A key measure of the performance of an electromagnetic information storage system is the areal density. The areal density is the number of data bits that can be stored and retrieved in a given area. Areal density can be computed as the product of linear density (the number of magnetic flux reversals or bits per unit distance along a data track) multiplied by the track density (the number of data tracks per unit distance). As with many other measures of electronic performance, areal densities of various information storage systems have increased greatly in recent years. For example, commercially available hard disk drive systems have enjoyed a roughly tenfold increase in areal density over the last few years, from about 500 Mbit/in2 to about 5 Gbit/in2.
Various means for increasing areal density are known. For instance, with magnetic information storage systems it is known that storage density and signal resolution can be increased by reducing the separation between a transducer and associated media. For many years, devices incorporating flexible media, such as floppy disk or tape drives, have employed a head in contact with the flexible media during operation in order to reduce the head-media spacing.
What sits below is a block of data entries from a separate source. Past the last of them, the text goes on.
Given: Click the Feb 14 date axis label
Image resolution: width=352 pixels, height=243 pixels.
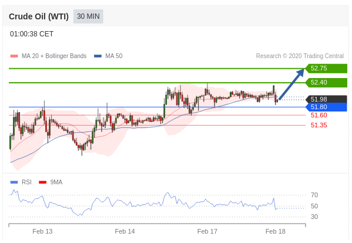Looking at the screenshot, I should click(x=125, y=231).
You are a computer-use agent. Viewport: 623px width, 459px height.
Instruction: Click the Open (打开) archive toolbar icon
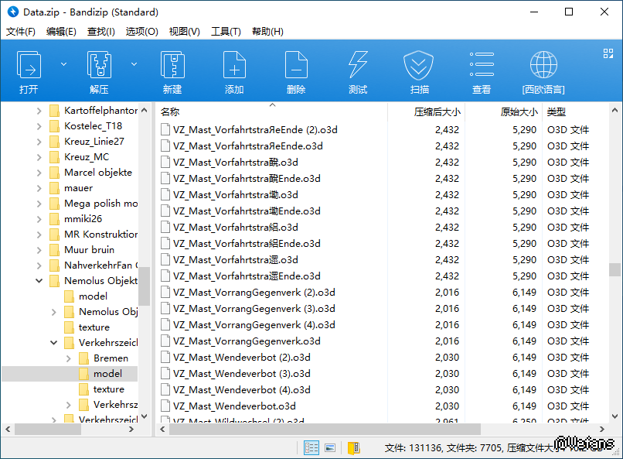(29, 65)
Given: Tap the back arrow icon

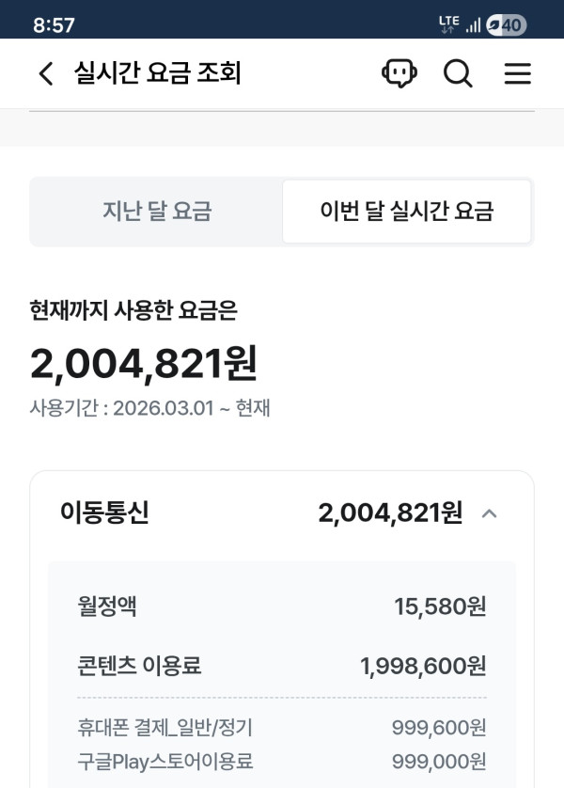Looking at the screenshot, I should (x=45, y=74).
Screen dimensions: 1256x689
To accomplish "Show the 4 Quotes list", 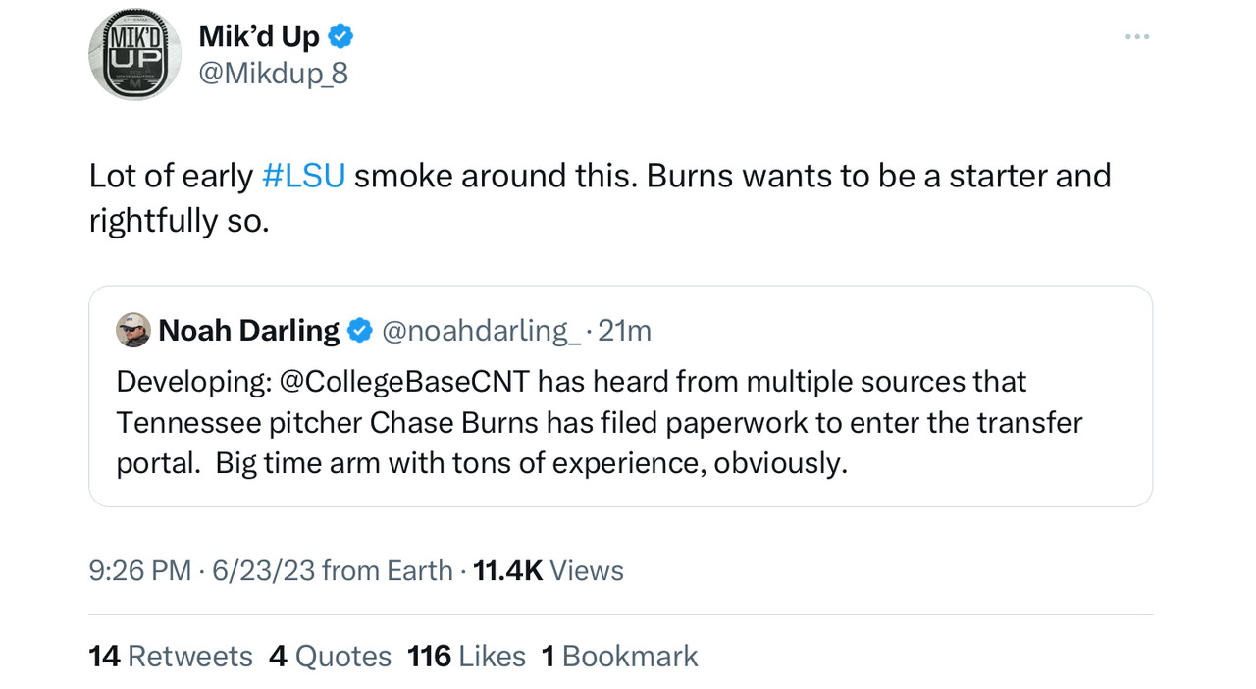I will 330,656.
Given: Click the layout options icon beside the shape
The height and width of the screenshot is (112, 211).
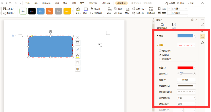Looking at the screenshot, I should pos(78,43).
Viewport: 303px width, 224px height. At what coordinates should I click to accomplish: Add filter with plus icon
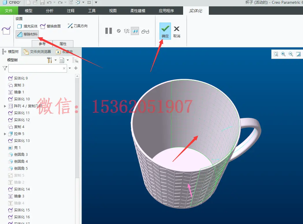coord(76,68)
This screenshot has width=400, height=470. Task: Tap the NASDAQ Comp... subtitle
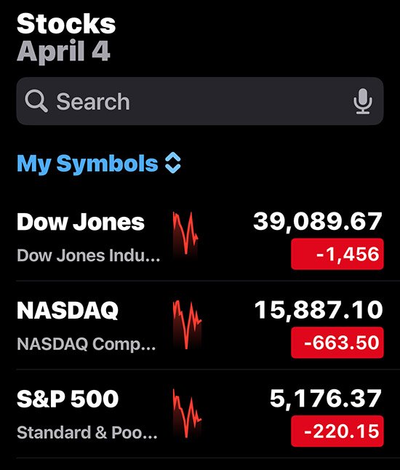[87, 344]
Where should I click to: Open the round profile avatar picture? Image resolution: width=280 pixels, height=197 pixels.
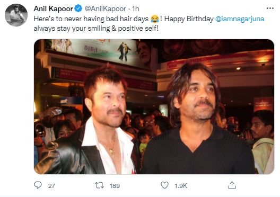pyautogui.click(x=16, y=15)
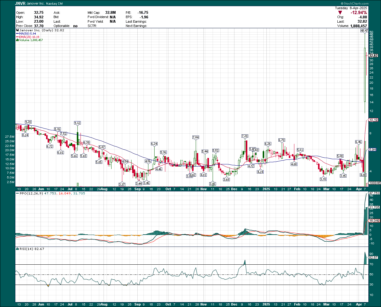Select the red EMA(20) line marker
Screen dimensions: 381x307
pos(18,37)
Recently, hard disk drives have been designed which can operate with high-speed contact between the hard disk surface and the head.
Another means for increasing signal resolution that has become increasingly common is the use of magnetoresistive (MR) or other sensors for a head. MR elements may be used along with inductive writing elements, or may be separately employed as sensors. MR sensors may offer greater sensitivity than inductive transducers but may be more prone to damage from high-speed contact with a hard disk surface, and may also suffer from corrosion, so that conventional MR sensors are protected by a hard overcoat.
Recent development of information storage systems having heads disposed within a microinch (μin) of a rapidly spinning rigid disk while employing advanced MR sensors such as spin-valve sensors have provided much of the improvement in areal density mentioned above. Further increases in linear density have been hampered by demagnetizing forces from adjacent bits, which grow stronger as the bits are packed closer together, typically manifested as nonlinear transition shifts (NLTS) of longitudinal media. On the other hand, further increases in track density have been limited by constraints as to how small transducer pole-tips can be made, since the pole-tips record magnetic patterns on the media and therefore define the width of each track.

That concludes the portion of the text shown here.